メスなし手術に、不調を一目で見抜く神業も…『ブラック・ジャック』に登場する「異端すぎる凄腕医師」たちの画像
少年チャンピオン・コミックス『ブラック・ジャック』第9巻 (秋田書店)

 手塚治虫さんの名作『ブラック・ジャック』の主人公、ブラック・ジャック(以下B・J)は、現代医療でも不可能だと思われる高度な外科手術も成功させてきた神業的な腕を持つ天才医師だ。

 しかし同作には、B・Jのようにメスを用いる外科医以外の医師も登場する。有名なのが、特殊な機械を用いて患者に安楽死を施すドクター・キリコだが、なかには常識では考えられないような驚くべき治療法を用いる者もいるのだ。

 今回は、天才外科医のB・Jも驚いた、異端ともいえる特殊な医療技術が登場するエピソードを紹介したい。

 

※本記事には作品の内容を含みます。

 

■メスを使わず素手で手術!? 心霊手術師ハリ・アドラ「その子を殺すな!」

 『ブラック・ジャック』のエピソードの中でも、とんでもない手術方法で読者やB・Jを驚かせたのが、「その子を殺すな!」に登場するハリ・アドラである。

 黒い肌に長い白髪という風貌の彼は、なんと患部に素手を差し込み、悪性腫瘍などを直接取り出してしまう。それは医学というより、超能力や呪術を思わせるオカルト的な手術であった。

 思えば昭和の時代には、スプーンを曲げたり、何もないはずの手から砂を出現させたりする“超能力者”と呼ばれる人々がメディアを賑わせた。作者の手塚さんも、そういった当時のブームを背景に、ハリ・アドラというキャラクターを生み出したのかもしれない。

 作中でハリ・アドラはB・Jの手術に異論を唱え、堕胎される予定だった胎児の摘出に挑むが、その結末は残酷なものであった。取り出された胎児は脳が存在しない「無頭児」だったのである。

 奇跡の力で胎児を取り出すことには成功したものの、その命を救うことはできずハリ・アドラは立ちすくむ。そこで事態を収拾すべくB・Jは、「医者はときに患者のためなら悪魔にもなる」と語り、へその緒を切って母親の命を優先させるのであった。

 いくら超常的なパワーを持っていようとも、生命の重さと向き合う覚悟がなければ真の医療とは呼べないだろう。B・Jが背負う医者としての責任感が浮き彫りとなったエピソードである。

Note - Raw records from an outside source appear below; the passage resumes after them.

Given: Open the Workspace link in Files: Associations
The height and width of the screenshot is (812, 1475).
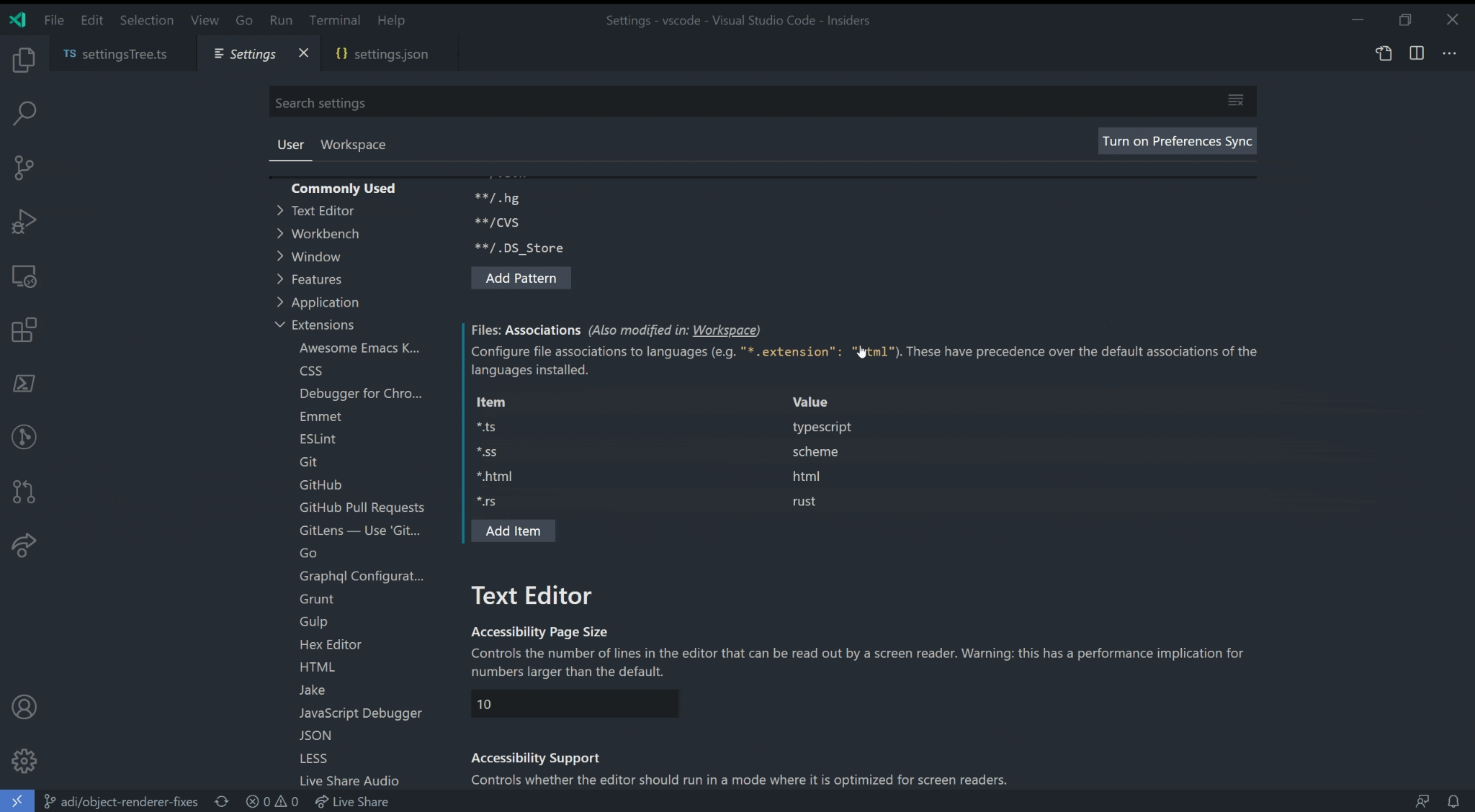Looking at the screenshot, I should coord(725,330).
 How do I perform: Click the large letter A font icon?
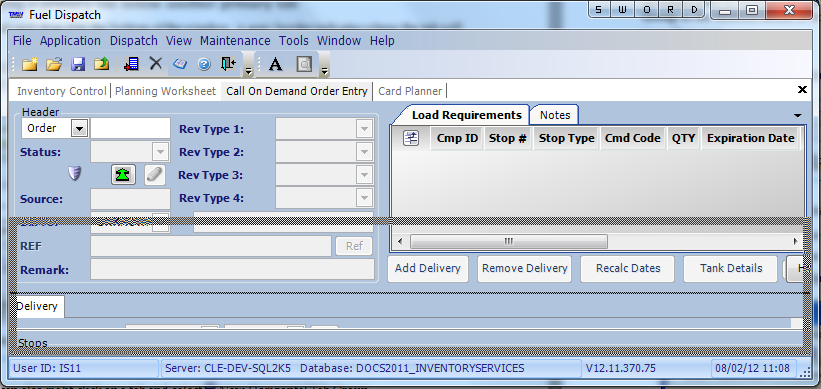(x=275, y=64)
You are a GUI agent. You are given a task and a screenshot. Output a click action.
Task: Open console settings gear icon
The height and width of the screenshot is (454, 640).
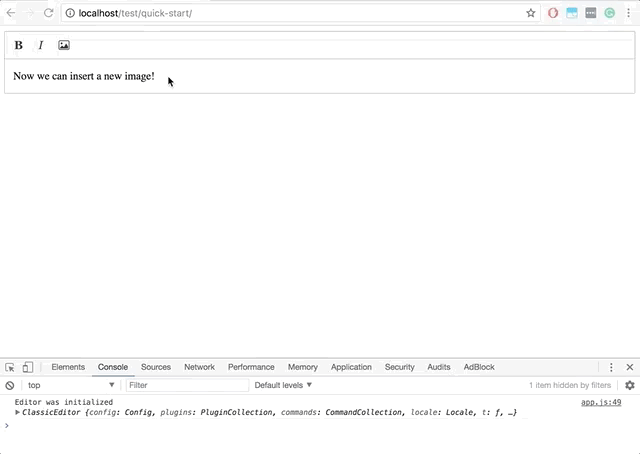pyautogui.click(x=630, y=385)
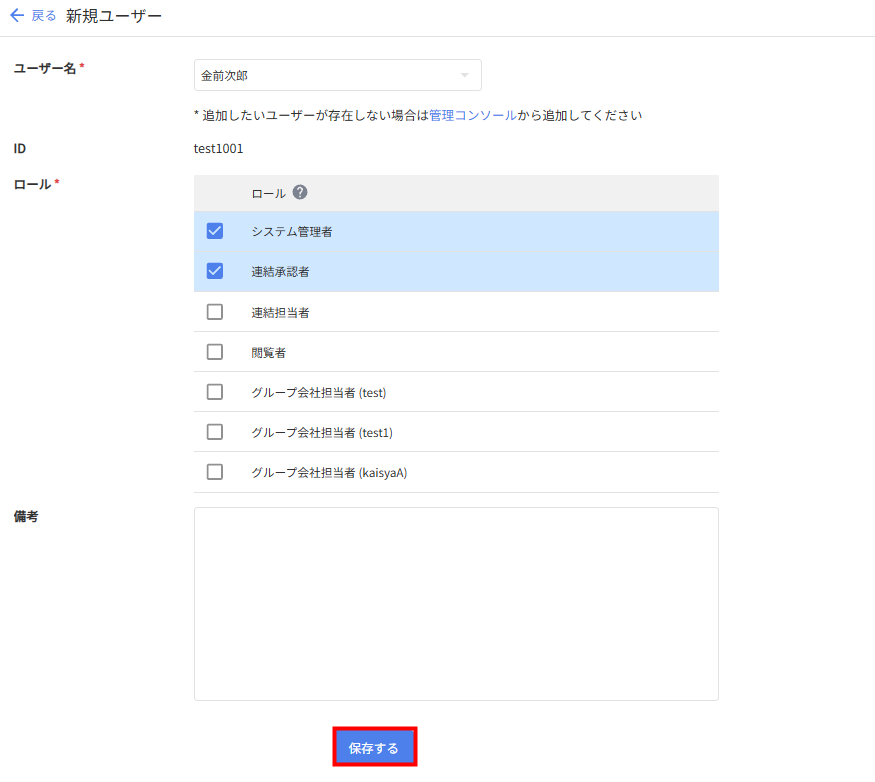Click the help icon beside ロール header
875x782 pixels.
300,193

■人工心臓はいつ埋められた!? B・Jを驚愕させた幻の医師「本間血腫」

 次に紹介するエピソードでは、異端な手術をした医師は登場しない。しかし、あのB・Jを「私はおろかでした」と言わしめるほどの衝撃を与えた物語である。

 エピソード名にもなっている「本間血腫」とは、B・Jが尊敬する亡き恩師・本間丈太郎が名づけた心臓の奇病である。この未知なる病の治療ができず、本間は医師を引退せざるを得なかった。物語は、B・Jがこの奇病を患う患者の手術に挑むことで展開する。

 本間はB・Jに対し、「本間血腫の手術はするな、もししたとき、君は医療の限界を思い知るだろう」という言葉を遺書に記していた。それでもB・Jは、恩師を引退に追い込んだ病と対峙するため、自らの手で開発した最先端の「人工心臓」を用いた手術に臨む。

 しかし、いざ患者の胸を開いてみると、そこにはなんとすでに精巧な人工心臓が埋められていた。本間血腫の正体は、この未知の人工心臓の故障が引き起こした症状だったのである。

 いつ、どこの国で、誰が人工心臓を埋め込んだのかは分からない。しかもB・Jが目にしたことがないほど高度な技術で作られた人工心臓ですら、完全ではなかったのだ。この事実を前に、B・Jは医学の限界を悟り、「本間先生……私はおろかでした」とつぶやくのである。

 このエピソードは、世界のどこかにB・Jをも凌駕するほどの技術で人工心臓を開発し、移植手術を成功させた医師が存在することを示唆している。それと同時に、どれだけ医療技術が進歩しても、人間の命を完全に支配することはできないという厳しい現実が描き出されているのだ。